Simon Shackleton is an English electronic music producer, composer, DJ, and performer. His music has appeared in films such as The Matrix, Arlington Road, Charlie's Angels, Titan A.E. and The Jackal, as well as in video games including MotorStorm, FIFA 2000, and Need for Speed: High Stakes.

Since 1996, Shackleton has produced and performed under aliases including "Elite Force", and received several awards including a 2011 Beatport Award for the highest selling breakbeat track of the year. In the same year, he won two International Breakbeat Awards (Breakspoll Awards) for Best Producer and Best Label (U&A Recordings). He previously ran the Fused & Bruised label (1996–2002), and has been described as a leading proponent of the Tech-Funk movement, which merges elements of house, electro, and breakbeat.

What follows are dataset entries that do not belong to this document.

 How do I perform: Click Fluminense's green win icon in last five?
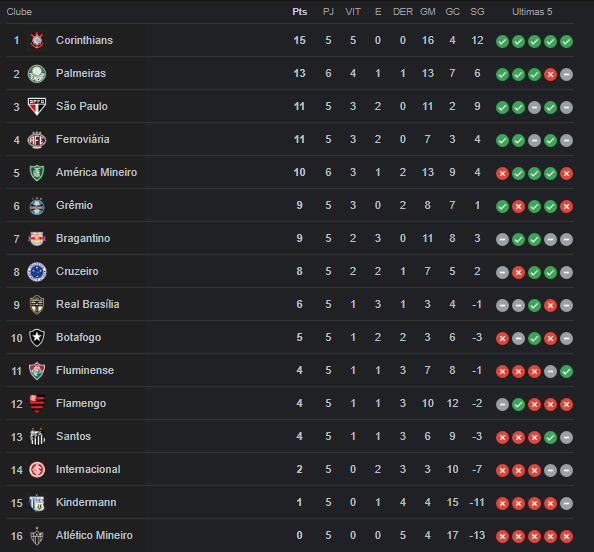tap(566, 372)
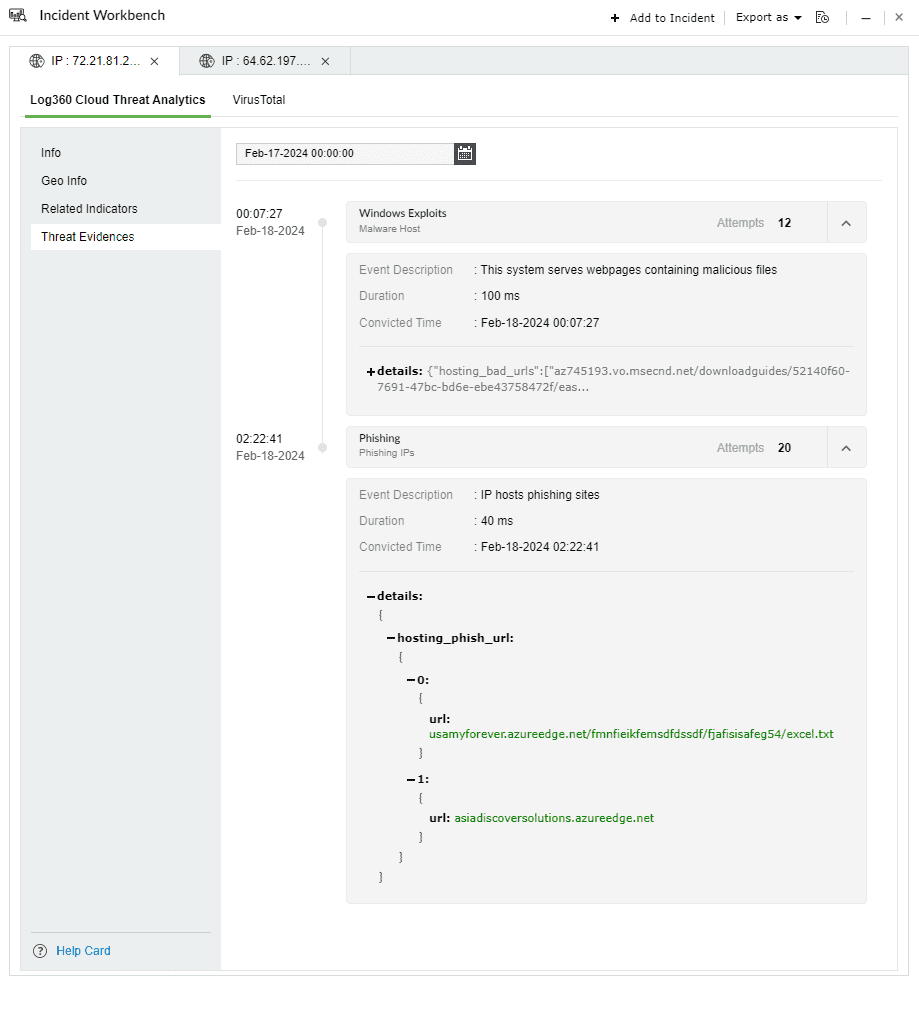919x1021 pixels.
Task: Collapse the hosting_phish_url node
Action: click(x=390, y=637)
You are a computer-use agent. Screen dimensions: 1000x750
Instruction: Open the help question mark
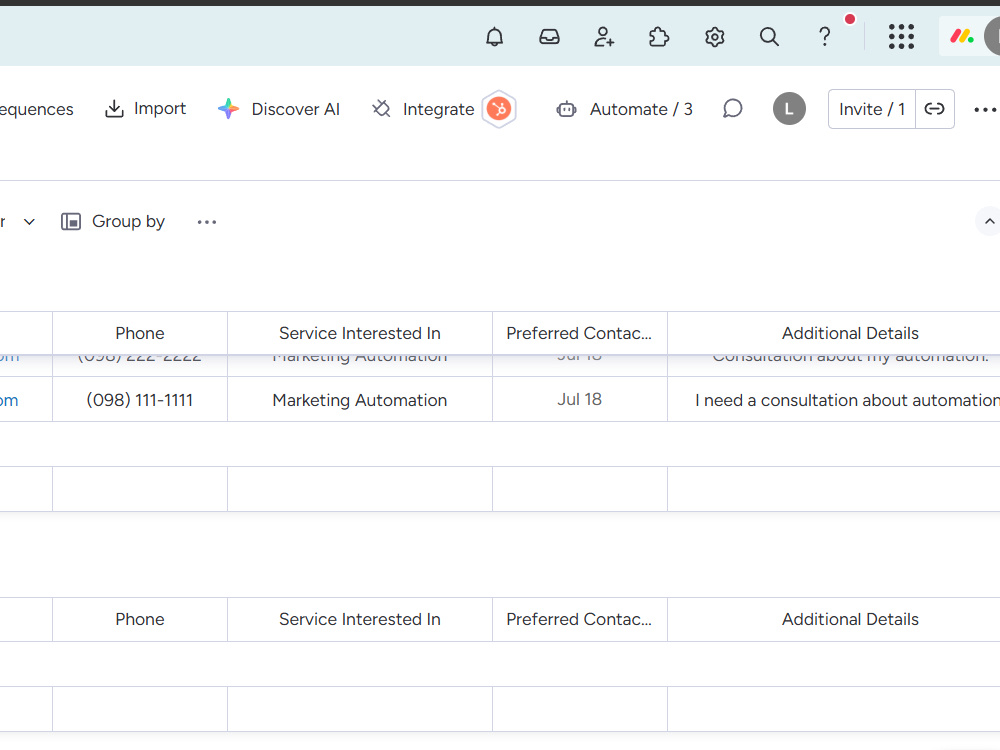[x=824, y=37]
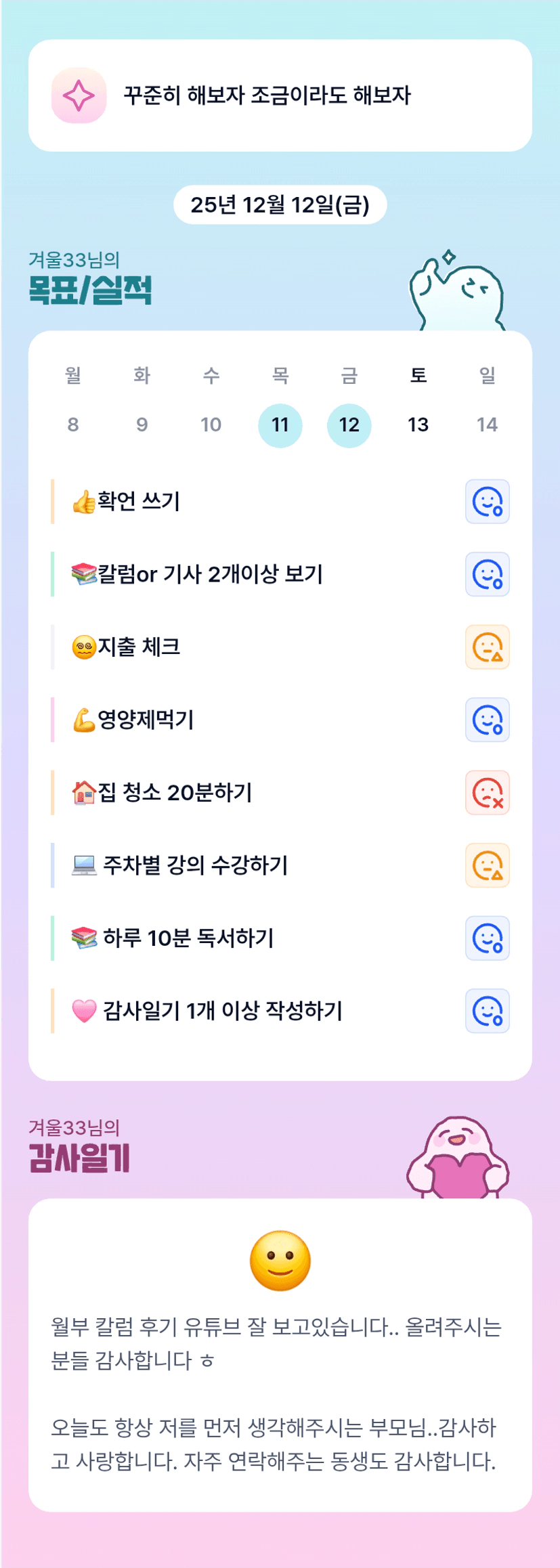Click the red sad face icon for 집 청소 20분하기

tap(487, 793)
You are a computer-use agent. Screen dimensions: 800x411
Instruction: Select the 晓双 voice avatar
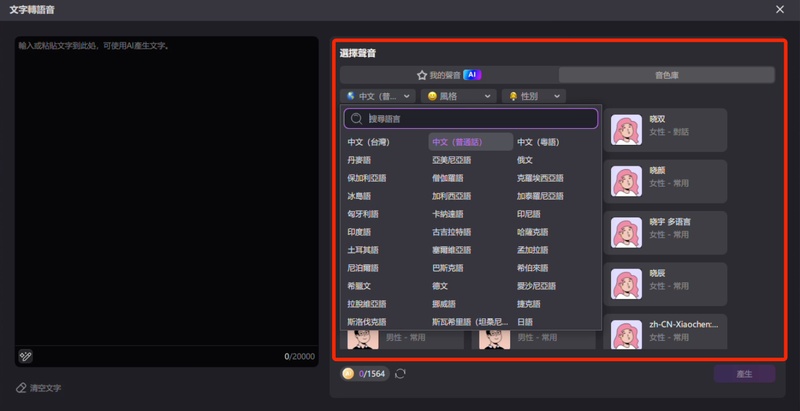tap(627, 129)
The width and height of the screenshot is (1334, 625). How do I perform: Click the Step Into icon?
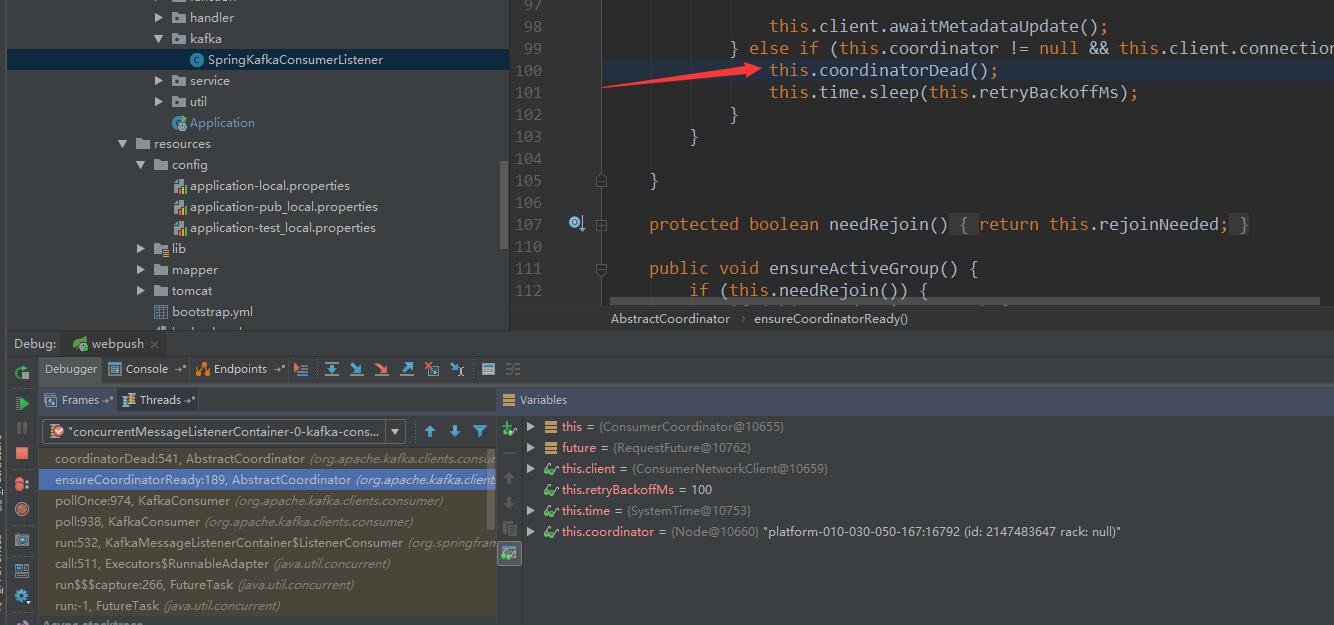(356, 369)

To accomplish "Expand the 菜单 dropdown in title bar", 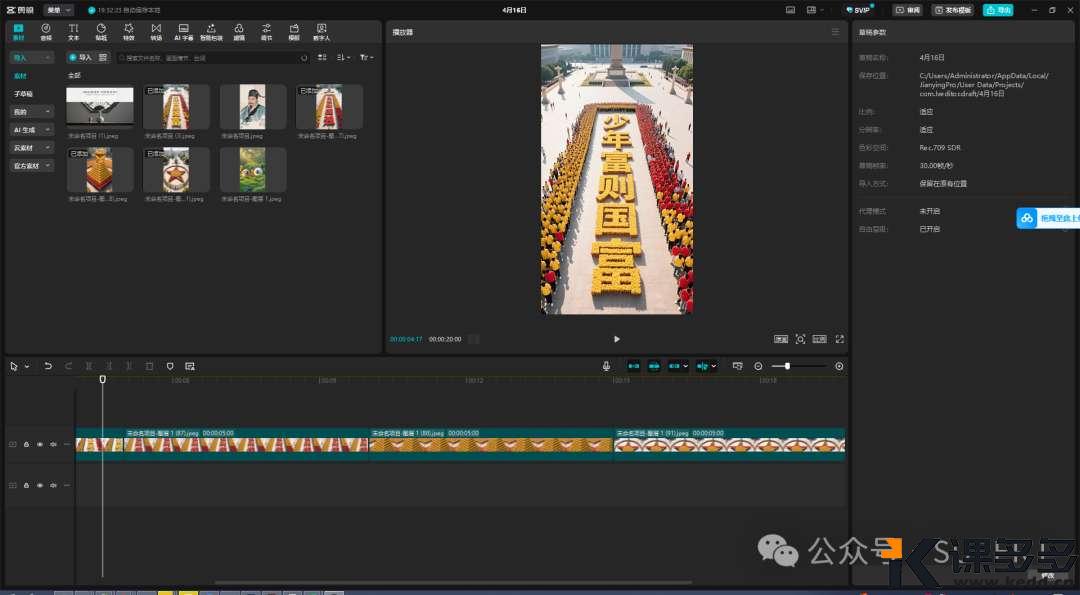I will pyautogui.click(x=59, y=10).
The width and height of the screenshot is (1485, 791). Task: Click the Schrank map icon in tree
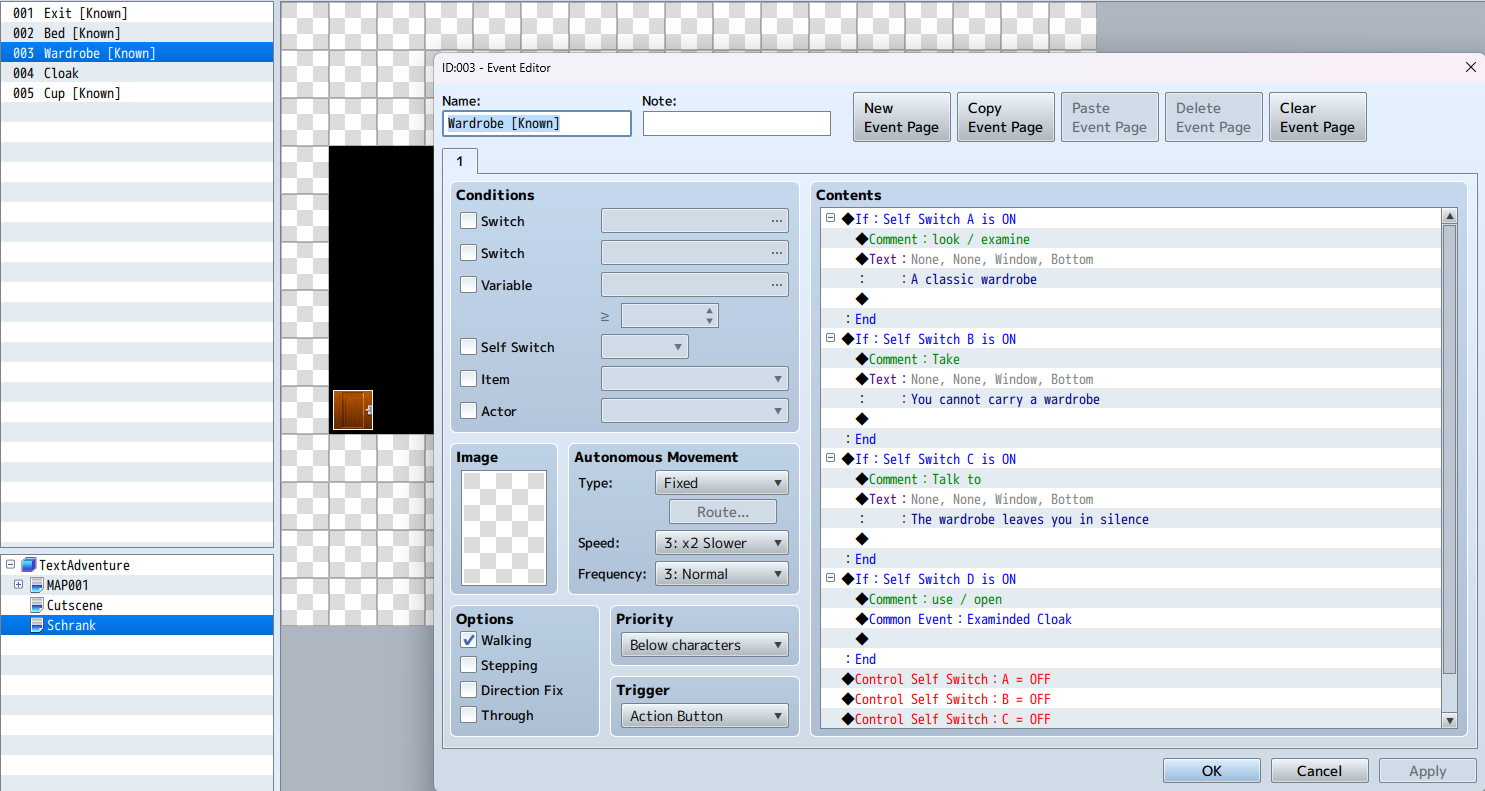pos(37,625)
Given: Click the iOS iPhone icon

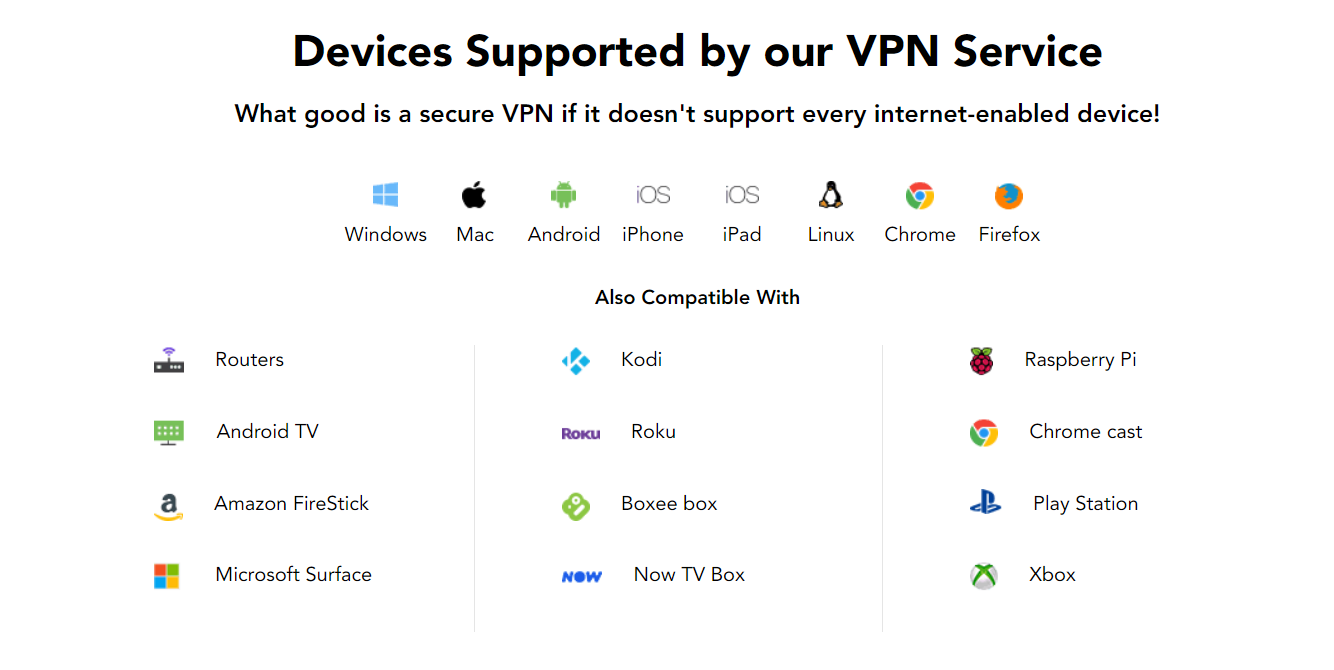Looking at the screenshot, I should click(652, 193).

In the 2010s, he gained a reputation for extended DJ sets through his "One Series" events in the US and UK.

==Recent work and The Shadowmaker==

In 2025, he released the album The Shadowmaker. Drawing on influences such as Radiohead, Portishead, Nine Inch Nails, and Max Richter, the album marked a shift away from club music toward introspective and cinematic compositions.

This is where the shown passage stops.